I am attempting to send emails from my website (localhost, test and live) and I am finding that only a fraction ever reach their destination. One of the problems may be that my web server is not communicating the fact that my emails are coming from a valid email address and/or source.

I've read that my web server (or DNS) may be contacted by an email system regarding the emails that that appear to be sent from my domain. If the server does not respond and tell the email system that the email address or IP address is trustworthy, the email may be treated as spam.

How does this validation system work? How do I add emails and IP addresses to my server so that they are regarded as good sources?

In general, I want for emails to be seen as valid when they come from my server and when they come from my localhost (for testing reasons.)

  • I used to send all web based e-mail through my SMTP server. If there is a new way, I am not aware of it.
    – closetnoc
    Commented Mar 20, 2014 at 21:31
  • Your sending from the SMTP server on on local machine? That's what I am doing. I'm not really looking for a new way to send email, I just want my ISP or DNS to let the world know that emails coming from my localhost SMTP server are valid emails.
    – Hoytman
    Commented Mar 20, 2014 at 21:42
  • Okay. Do you have a MX record set up in your DNS? Are you able to receive e-mail on your server from the Internet? It may be that the receiving SMTP server cannot always communicate back to your server or check any MX record. It has been a while since I have to deal with these issues. I may have to think on this.
    – closetnoc
    Commented Mar 20, 2014 at 21:50

1 Answer 1


To have emails sent out from a server and to pass certain validation tests you need to configure the server for SPF and DKIM.

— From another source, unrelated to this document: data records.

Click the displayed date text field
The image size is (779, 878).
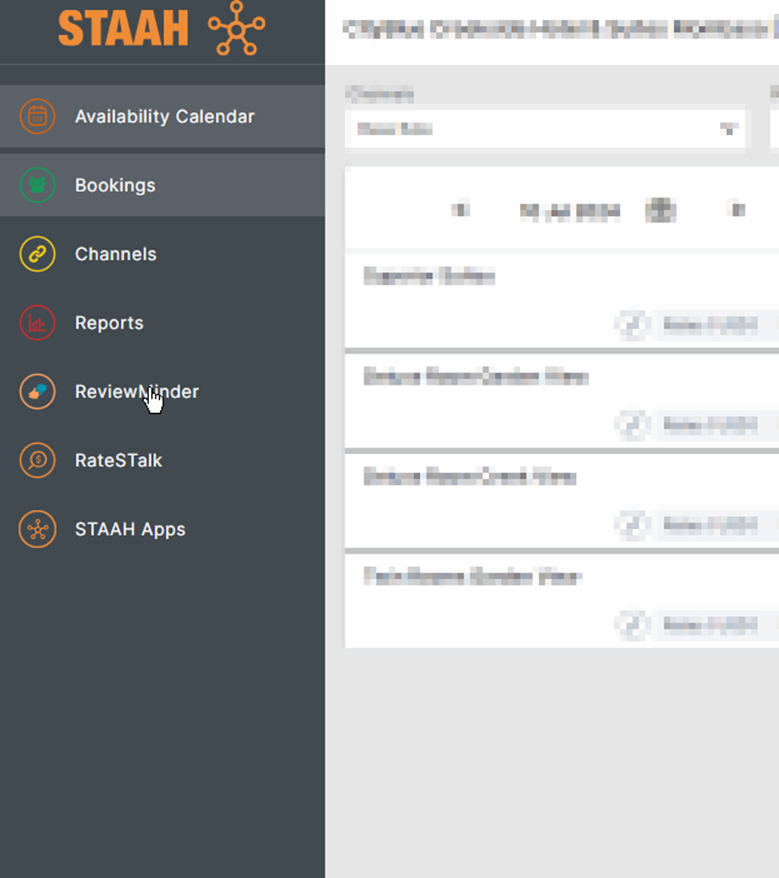(570, 211)
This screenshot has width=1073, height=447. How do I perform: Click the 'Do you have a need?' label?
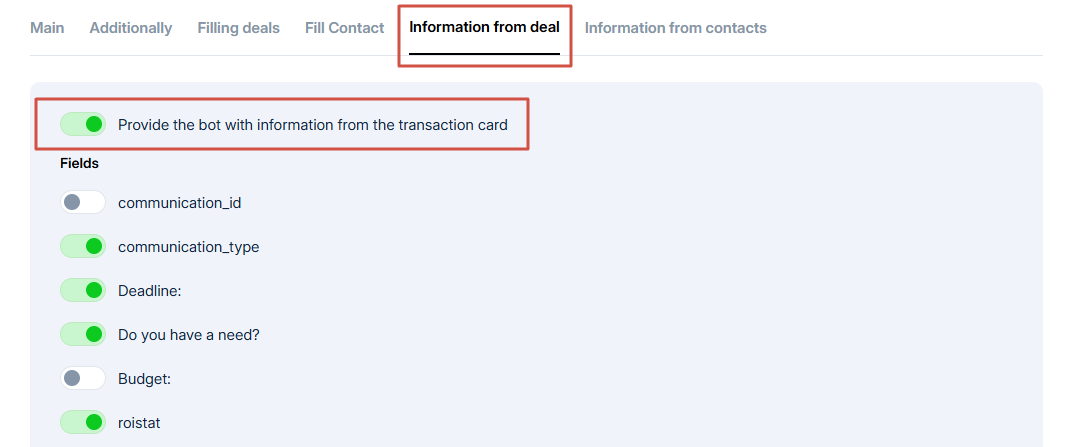tap(188, 334)
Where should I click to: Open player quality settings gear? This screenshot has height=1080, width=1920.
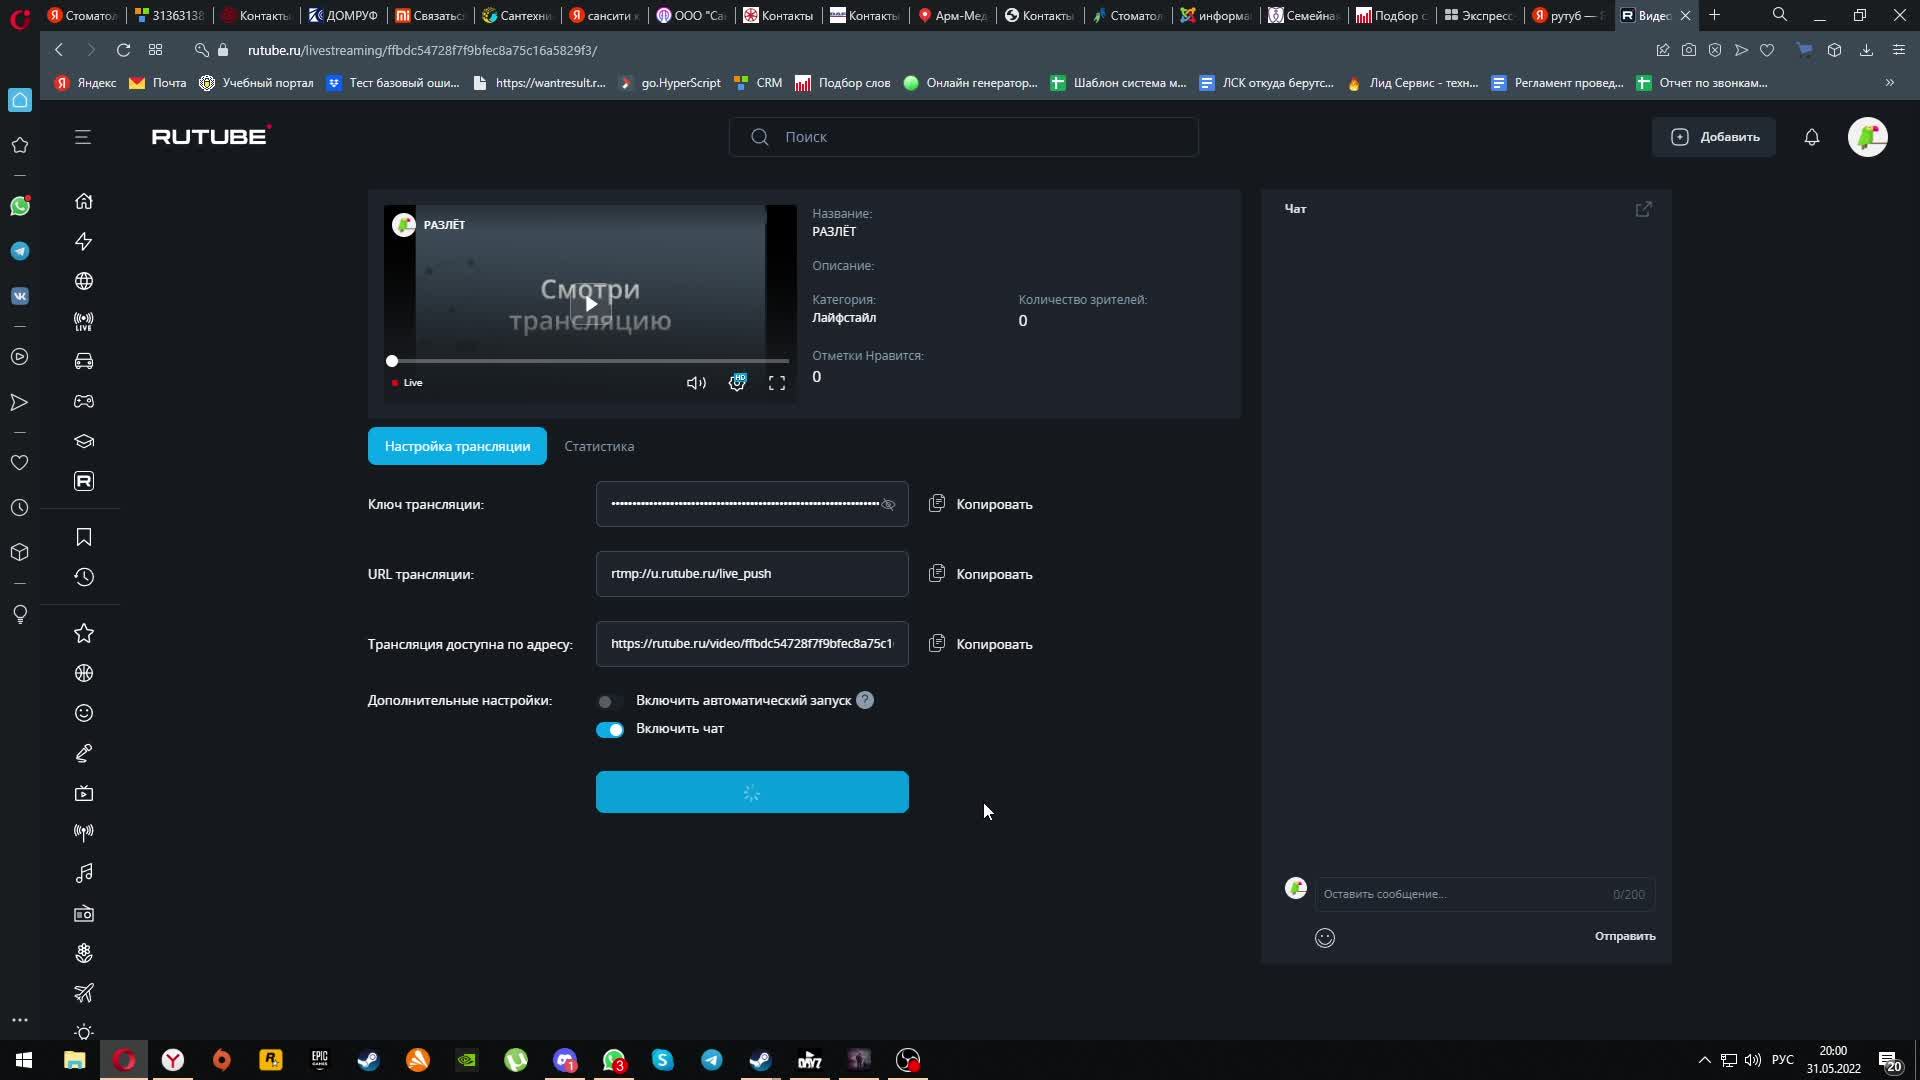click(737, 383)
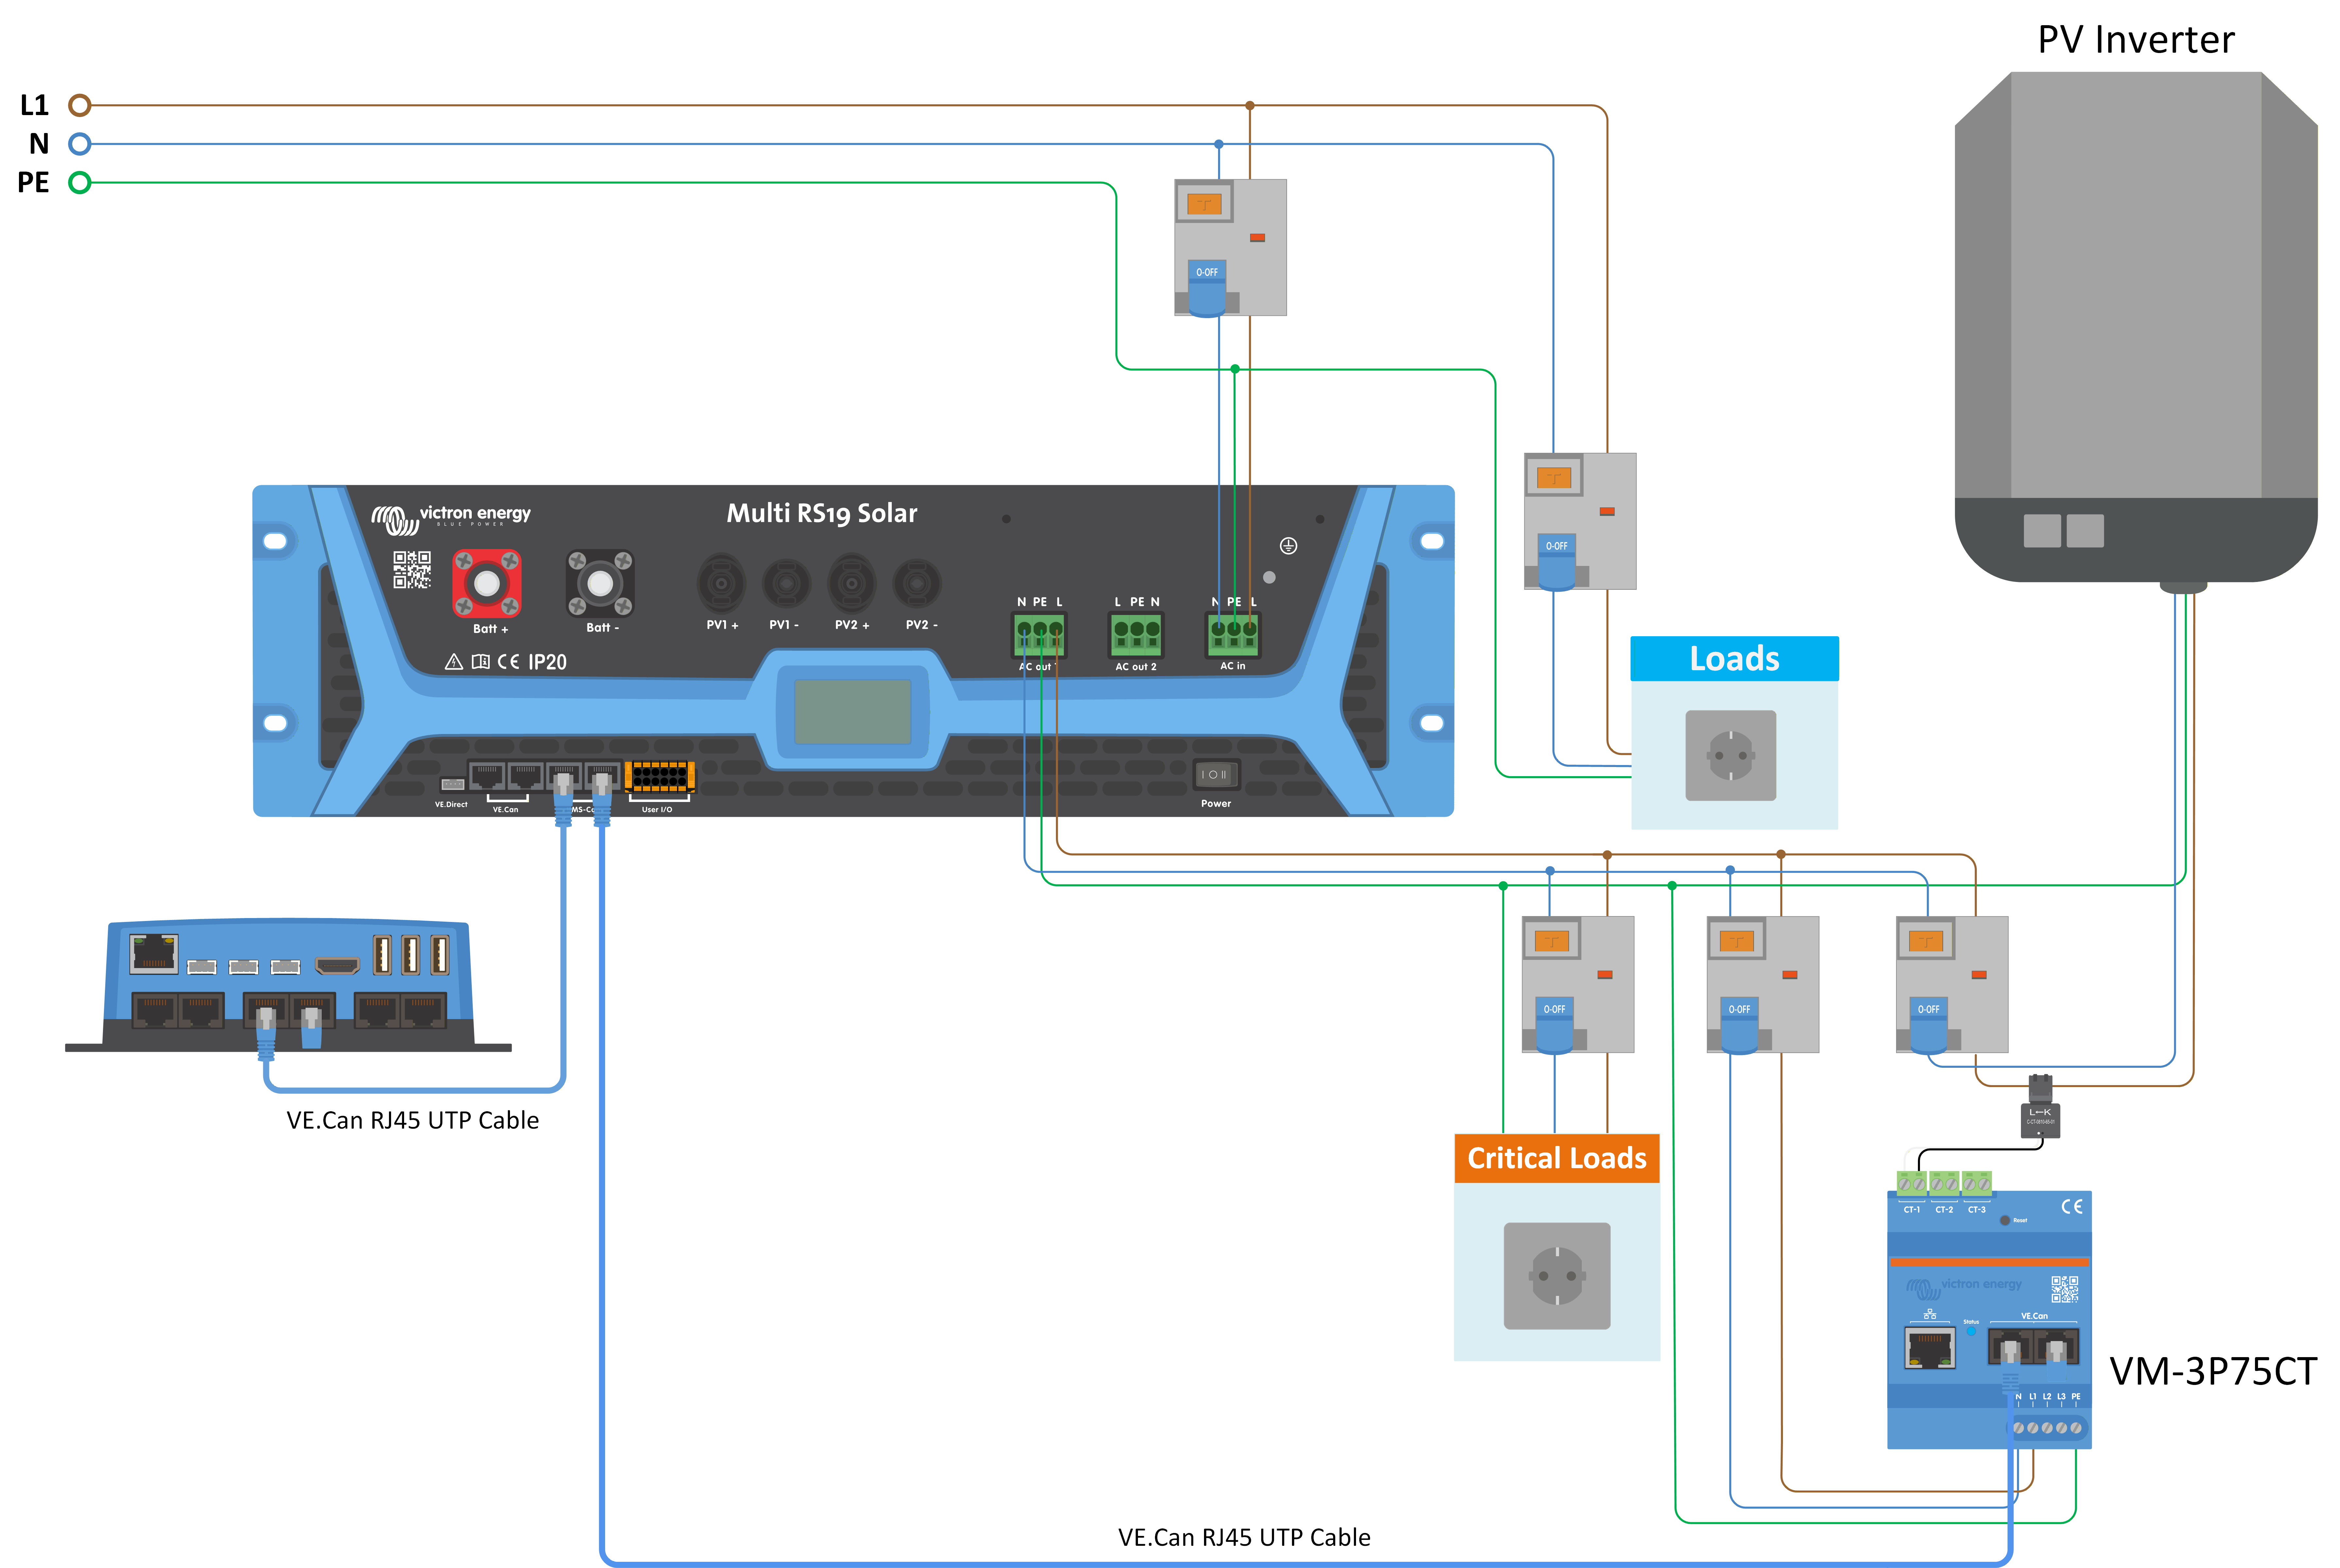Click the L1 input terminal circle
The width and height of the screenshot is (2340, 1568).
point(80,105)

SPF is a rather simple process that involves setting an SPF or TXT record in your DNS records. The receiving mail server, then checks the DNS record to see if the sending machine is authorized by your domain's records, just as you are describing in your question. A simplified explanation of SPF is that there is a record containing the IP addresses of the machines that are authentic mailers for the domain in question.

DKIM is a little more involved and may require you to configure a mail client on the sending machine.

From this page: http://www.elandsys.com/resources/mail/dkim/opendkim.html. Here's basically what DKIM does: A domain owner generates a private/public key-pair that will be used to sign messages originating from that domain. The public-key is placed in DNS as a TXT record. The private-key is kept on the mail server which sends email for the domain. When an email is submitted by an authorized user of that domain, dkim-milter uses the private-key to digitally sign the email associated with the sending domain. The DKIM-Signature header and signature is added to the email and the message is sent. When a message is received with a DKIM-Signature header, opendkim extracts the signature and the sender's domain from the email. It does a DNS lookup on the TXT record to fetch the public-key for the sender's domain. Using the public-key, opendkim verifies whether the signature of the email is valid. An Authentication-Results: dkim=pass header is inserted as a mail header if the verification is successful.

I hope that points you in the right direction.

  • Thanks, I am researching SPF records, but finding a helpful example is difficult. Could you provide and example or link to an example that will help me to validate emails from both my live server and my localhost (which operates from a range of IP addresses?) Note: I'm not just sure what -all does.